I therefore have to acclimate and prepare for a climate that receives lots of rain if I am going to survive and thrive.  These days, it can be easy to ignore the climate if you spend most of your day indoors or in a vehicle- popping out only occasionally in transition from one to another.  Only when you are stuck out that one might be reminded how poorly prepared you might be.

I have had the opportunity to live in Seattle, Bellingham, Port Angeles and Port Townsend so far.  I can see the difference in all of these place- but they are still wetter than where I grew up in New Mexico.  Why?  When you study the water cycle in 4th grade you are told that water moves in and out of various states (gas, liquid, solid) and locations (ocean, air, surfaces, streams, plants, animals, ground water, aquifers, etc).  When you look at weather maps and notice where weather (air) is coming from here in Washington, you notice it comes mostly from the west.  It isn’t much of stretch to guess that most of our moisture is picked up in the air as it evaporates from the Pacific Ocean.

What a ride it must be as a water molecule; being bombarded by UV waves from the sun until you have enough energy to break free from the liquid ocean.  As you are carried upward and eventually condense with other molecules into clouds, you are being whipped along by the winds toward looming mountain ranges of the Olympic coast of Washington (or Vancouver Island in Canada).  The more condensation of other water molecules, the heavier you “feel”.  I would be pretty worried at this point if I was trying to get over the mountains.  Sure enough, much of the rain falls as precipitation (rain or snow) as it tries to get up and over the Olympics.  Forks, WA on the coast, receives just over 121 inches of precipitation annually- nearly 17 inches of that arrives in January.  The top of the range (Mt. Olympus at 7,965 ft/2,427 m) sees 130 inches each year.

maps.com

An interesting effect is what most people refer to as the “rain shadow” effect.  Just like a mountain creates a shadow from the sun, so it does with the rain.  Here I am in Port Townsend, roughly 50 miles west-northwest of Mt. Olympus and I only experience just over 19 inches annually (2.17 inches in January)- What a difference!  And here I am complaining.  I could move to nearby Sequim, where the annual rainfall is just over 16 inches.

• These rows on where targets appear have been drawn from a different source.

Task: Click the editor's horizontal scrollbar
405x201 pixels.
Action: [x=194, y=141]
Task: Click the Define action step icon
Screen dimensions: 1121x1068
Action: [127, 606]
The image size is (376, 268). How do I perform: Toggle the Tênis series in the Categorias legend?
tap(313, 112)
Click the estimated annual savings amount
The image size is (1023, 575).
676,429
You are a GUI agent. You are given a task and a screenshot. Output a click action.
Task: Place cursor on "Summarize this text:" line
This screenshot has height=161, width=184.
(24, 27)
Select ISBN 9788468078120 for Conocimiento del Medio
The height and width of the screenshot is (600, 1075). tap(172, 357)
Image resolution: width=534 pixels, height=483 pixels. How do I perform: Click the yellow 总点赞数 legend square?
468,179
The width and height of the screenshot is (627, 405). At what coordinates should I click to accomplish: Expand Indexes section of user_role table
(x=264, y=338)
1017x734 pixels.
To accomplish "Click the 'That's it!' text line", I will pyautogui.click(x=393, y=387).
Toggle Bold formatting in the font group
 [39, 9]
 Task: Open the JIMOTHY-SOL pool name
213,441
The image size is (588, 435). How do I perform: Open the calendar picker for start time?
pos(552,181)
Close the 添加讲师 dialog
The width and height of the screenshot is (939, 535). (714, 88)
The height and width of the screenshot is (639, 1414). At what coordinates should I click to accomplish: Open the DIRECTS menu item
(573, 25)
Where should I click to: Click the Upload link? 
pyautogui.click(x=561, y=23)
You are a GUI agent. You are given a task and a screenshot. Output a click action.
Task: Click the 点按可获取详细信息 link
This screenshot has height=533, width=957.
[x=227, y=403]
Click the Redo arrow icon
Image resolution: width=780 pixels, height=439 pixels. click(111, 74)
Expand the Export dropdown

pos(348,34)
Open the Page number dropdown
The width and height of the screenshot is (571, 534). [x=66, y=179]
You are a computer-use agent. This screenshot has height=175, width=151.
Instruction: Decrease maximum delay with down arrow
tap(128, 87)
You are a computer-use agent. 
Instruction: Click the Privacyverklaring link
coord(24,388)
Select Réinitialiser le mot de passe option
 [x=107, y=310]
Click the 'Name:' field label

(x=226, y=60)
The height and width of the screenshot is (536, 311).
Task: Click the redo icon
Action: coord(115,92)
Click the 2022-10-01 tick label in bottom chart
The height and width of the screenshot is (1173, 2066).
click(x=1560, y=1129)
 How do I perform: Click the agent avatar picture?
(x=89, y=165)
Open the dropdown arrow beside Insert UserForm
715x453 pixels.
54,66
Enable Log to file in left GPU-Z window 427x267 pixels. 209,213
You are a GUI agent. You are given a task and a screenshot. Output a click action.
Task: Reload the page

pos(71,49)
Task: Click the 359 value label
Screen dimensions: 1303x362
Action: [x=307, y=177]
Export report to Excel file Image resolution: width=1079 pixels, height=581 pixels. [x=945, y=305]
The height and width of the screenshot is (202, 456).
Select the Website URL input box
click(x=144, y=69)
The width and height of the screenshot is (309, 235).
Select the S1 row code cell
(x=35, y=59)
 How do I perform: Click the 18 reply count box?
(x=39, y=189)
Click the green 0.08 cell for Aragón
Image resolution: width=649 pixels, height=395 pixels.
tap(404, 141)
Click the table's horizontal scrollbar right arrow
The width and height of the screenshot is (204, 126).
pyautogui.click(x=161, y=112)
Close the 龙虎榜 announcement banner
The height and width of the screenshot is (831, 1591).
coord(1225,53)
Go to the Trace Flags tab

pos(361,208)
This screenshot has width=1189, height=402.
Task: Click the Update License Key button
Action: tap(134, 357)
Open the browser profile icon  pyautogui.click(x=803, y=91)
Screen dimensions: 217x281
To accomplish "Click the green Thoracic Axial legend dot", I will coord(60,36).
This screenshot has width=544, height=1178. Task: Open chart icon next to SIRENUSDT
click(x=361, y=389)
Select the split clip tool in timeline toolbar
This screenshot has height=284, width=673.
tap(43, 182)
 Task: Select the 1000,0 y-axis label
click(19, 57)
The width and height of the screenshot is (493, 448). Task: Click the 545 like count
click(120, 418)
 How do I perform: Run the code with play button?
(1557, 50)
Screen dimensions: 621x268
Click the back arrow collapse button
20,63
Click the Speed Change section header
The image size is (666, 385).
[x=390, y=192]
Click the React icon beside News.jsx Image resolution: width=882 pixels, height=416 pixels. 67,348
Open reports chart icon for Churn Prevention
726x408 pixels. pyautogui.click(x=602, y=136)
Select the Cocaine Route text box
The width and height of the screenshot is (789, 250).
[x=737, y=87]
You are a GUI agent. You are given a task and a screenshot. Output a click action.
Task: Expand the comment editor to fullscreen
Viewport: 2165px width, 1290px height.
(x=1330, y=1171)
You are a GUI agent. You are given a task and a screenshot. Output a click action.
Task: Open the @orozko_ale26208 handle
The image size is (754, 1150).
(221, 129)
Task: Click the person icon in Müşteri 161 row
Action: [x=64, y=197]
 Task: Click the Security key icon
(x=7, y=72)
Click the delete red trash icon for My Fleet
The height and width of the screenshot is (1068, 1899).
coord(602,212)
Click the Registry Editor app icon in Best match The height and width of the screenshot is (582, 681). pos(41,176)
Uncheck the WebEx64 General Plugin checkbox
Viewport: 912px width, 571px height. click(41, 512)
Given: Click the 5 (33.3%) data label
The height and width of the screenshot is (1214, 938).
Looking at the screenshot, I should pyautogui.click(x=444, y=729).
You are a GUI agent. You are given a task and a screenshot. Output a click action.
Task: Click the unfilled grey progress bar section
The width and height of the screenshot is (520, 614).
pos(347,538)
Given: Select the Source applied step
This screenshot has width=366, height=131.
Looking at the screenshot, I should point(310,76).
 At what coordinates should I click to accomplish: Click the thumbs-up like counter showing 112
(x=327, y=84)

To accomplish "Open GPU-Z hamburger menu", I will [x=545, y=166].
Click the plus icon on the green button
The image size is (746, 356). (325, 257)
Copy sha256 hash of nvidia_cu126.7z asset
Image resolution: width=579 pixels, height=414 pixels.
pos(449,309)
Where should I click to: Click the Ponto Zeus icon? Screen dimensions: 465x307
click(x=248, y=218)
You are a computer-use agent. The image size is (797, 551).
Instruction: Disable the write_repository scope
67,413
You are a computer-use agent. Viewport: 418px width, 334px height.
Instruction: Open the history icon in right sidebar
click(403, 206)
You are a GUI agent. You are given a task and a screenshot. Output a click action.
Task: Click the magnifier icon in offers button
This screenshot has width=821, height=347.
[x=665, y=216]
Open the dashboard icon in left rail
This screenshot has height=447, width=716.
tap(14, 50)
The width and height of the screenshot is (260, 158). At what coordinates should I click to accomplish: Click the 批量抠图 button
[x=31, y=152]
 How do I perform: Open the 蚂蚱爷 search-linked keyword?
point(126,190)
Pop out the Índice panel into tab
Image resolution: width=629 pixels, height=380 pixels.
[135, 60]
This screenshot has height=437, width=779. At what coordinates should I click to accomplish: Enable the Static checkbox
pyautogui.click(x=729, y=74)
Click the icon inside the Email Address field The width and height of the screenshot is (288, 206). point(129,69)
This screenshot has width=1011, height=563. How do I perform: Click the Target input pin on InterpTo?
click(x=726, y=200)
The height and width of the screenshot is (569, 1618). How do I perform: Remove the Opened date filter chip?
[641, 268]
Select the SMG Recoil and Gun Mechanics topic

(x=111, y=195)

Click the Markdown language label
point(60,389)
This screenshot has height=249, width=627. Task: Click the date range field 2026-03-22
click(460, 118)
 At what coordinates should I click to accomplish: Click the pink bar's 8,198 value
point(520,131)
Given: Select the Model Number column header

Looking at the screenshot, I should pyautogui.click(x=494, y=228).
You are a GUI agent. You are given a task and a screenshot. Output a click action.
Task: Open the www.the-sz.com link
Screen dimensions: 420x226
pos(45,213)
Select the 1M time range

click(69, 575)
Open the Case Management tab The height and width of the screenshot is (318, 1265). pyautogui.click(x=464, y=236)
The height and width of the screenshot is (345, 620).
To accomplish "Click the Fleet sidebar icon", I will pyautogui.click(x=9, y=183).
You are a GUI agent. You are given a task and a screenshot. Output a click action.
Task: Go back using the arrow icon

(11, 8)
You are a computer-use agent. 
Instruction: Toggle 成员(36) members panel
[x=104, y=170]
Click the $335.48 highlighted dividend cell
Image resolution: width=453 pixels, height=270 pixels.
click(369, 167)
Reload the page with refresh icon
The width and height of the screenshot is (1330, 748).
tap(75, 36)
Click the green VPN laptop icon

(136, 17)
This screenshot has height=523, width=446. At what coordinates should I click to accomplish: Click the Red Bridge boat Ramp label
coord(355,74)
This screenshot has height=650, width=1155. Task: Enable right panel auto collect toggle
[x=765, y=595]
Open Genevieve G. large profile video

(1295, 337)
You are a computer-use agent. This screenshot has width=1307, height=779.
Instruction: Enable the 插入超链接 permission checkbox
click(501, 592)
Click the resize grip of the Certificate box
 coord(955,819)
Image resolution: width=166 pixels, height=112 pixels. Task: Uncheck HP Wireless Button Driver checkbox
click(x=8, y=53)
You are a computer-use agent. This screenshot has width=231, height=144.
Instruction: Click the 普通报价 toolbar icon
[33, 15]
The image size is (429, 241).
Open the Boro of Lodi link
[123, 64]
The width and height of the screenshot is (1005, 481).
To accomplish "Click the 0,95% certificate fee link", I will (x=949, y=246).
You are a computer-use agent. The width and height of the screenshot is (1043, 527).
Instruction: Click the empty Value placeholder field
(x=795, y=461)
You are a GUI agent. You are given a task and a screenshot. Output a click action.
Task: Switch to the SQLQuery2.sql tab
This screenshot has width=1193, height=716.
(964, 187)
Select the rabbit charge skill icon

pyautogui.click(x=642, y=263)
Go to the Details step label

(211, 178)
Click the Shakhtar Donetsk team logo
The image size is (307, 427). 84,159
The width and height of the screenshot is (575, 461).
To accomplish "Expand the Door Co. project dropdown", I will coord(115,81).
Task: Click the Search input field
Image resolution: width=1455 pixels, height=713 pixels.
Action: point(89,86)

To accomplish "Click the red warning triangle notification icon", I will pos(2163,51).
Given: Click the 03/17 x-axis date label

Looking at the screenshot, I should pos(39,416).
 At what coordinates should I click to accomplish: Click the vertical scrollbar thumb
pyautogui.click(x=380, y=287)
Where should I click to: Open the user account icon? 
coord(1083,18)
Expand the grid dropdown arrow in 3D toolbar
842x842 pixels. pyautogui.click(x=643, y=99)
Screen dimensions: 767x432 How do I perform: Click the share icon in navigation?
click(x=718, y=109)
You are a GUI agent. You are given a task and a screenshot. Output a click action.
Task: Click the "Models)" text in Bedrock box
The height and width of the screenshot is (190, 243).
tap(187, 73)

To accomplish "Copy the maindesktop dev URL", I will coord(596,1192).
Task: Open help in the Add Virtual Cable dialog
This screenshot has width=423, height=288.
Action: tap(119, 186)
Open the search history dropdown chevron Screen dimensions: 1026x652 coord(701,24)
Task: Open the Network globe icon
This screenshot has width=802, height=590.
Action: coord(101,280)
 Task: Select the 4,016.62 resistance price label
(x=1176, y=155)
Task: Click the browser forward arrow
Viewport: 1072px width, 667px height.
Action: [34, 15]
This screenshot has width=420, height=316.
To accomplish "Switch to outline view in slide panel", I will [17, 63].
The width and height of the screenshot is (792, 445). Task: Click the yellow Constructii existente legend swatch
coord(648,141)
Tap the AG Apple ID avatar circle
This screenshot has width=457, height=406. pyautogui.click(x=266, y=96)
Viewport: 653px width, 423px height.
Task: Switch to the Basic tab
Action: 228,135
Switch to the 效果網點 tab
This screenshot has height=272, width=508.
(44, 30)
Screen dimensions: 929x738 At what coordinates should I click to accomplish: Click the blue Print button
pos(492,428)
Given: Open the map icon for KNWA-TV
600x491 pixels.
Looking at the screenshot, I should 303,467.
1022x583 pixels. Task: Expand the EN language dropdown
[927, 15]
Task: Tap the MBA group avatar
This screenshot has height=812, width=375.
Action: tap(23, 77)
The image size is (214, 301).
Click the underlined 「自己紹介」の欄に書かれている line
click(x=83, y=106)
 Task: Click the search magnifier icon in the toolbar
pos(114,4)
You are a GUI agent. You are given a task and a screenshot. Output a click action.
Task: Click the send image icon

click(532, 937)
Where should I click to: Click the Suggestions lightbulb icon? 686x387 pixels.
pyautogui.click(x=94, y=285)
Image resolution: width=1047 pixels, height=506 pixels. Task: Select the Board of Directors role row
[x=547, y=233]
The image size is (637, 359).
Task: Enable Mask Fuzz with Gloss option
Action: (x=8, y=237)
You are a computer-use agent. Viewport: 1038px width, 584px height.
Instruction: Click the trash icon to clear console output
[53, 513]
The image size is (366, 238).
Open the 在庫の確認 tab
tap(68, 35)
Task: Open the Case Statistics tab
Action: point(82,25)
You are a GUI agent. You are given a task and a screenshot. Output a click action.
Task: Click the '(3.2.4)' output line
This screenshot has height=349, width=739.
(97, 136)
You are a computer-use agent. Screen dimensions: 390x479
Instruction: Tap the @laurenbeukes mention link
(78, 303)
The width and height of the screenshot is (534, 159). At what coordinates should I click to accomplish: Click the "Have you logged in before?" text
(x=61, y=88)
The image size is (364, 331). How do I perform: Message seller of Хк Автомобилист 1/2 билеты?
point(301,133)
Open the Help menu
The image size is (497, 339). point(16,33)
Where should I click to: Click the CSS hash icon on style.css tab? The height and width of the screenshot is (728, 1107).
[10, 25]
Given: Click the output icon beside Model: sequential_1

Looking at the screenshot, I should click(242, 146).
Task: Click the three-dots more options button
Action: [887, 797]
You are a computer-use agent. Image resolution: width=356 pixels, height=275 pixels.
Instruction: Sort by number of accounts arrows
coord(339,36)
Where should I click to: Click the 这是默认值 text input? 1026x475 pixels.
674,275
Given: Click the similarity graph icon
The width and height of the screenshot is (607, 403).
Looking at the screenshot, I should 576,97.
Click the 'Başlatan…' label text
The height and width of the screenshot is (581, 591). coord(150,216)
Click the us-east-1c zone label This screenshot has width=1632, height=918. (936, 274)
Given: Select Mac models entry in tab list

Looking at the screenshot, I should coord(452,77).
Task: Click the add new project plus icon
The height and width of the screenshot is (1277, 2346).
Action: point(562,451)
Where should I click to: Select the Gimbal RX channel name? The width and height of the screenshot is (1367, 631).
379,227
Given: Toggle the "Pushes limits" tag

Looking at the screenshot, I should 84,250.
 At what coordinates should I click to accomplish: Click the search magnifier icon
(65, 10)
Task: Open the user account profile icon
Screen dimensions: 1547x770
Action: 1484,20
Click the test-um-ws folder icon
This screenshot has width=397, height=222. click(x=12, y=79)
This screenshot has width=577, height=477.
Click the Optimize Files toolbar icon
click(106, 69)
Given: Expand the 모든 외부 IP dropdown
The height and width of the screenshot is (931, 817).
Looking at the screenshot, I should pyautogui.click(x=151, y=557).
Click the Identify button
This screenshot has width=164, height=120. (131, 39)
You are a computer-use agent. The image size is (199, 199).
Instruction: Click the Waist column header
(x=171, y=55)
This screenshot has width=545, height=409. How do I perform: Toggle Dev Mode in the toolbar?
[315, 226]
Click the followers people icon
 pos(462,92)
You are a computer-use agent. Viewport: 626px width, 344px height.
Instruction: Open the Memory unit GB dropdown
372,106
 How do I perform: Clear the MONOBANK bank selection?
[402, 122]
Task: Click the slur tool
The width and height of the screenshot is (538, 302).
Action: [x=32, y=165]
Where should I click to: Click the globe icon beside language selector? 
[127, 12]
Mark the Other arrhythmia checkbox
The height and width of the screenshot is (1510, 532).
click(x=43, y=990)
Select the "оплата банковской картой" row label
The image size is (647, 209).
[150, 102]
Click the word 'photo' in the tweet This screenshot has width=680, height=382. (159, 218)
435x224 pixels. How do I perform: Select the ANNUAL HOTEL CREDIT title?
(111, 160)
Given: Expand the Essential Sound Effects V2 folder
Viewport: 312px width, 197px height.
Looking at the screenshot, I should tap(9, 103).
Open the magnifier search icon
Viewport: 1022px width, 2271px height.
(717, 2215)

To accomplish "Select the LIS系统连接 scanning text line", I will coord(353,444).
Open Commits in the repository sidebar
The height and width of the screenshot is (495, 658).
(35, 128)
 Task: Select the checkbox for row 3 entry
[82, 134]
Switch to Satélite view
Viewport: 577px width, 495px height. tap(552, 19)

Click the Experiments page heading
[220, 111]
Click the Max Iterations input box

As the clouds are thinned of precipitation they have one more opportunity to pick-up evaporated water as they pass over the Puget Sound and the Straits of Georgia. Seattle receives 34.1 inches, Bellingham gets 36.3 inches and Vancouver, BC has 44 inches.  Of course, they then have to cross the North Cascade Range and by the time they reach Eastern Washington they are pretty dry (Yakima, WA= 8.3 inches).

The jet stream plays a very important role in where air is coming from and subsequently the moisture too.  I have noticed in the winter that our weather patterns flip from northwesterly to southeasterly.  Why is this?  Does this have to do with the position of the planet in relation to the sun?  Does if have to do with the temperature differences in different parts of the world?  As the average global temperature increase, how is this going to effect climate patterns here in the Pacific Northwest?  Should we expect warmer, wetter winters and hotter, drier summers?  Now I am curious (and concerned).

What I do know is that, “Whether the weather be fine, whether the weather be not, whether the weather be cold, whether the weather be hot, we must weather the weather, whatever the whether, whether we like it or not”  (I learned that at outdoor school).  I just have to remind myself that I like the emerald environment, salmon streams in the summer and nice snowpack in the winter and to dress better.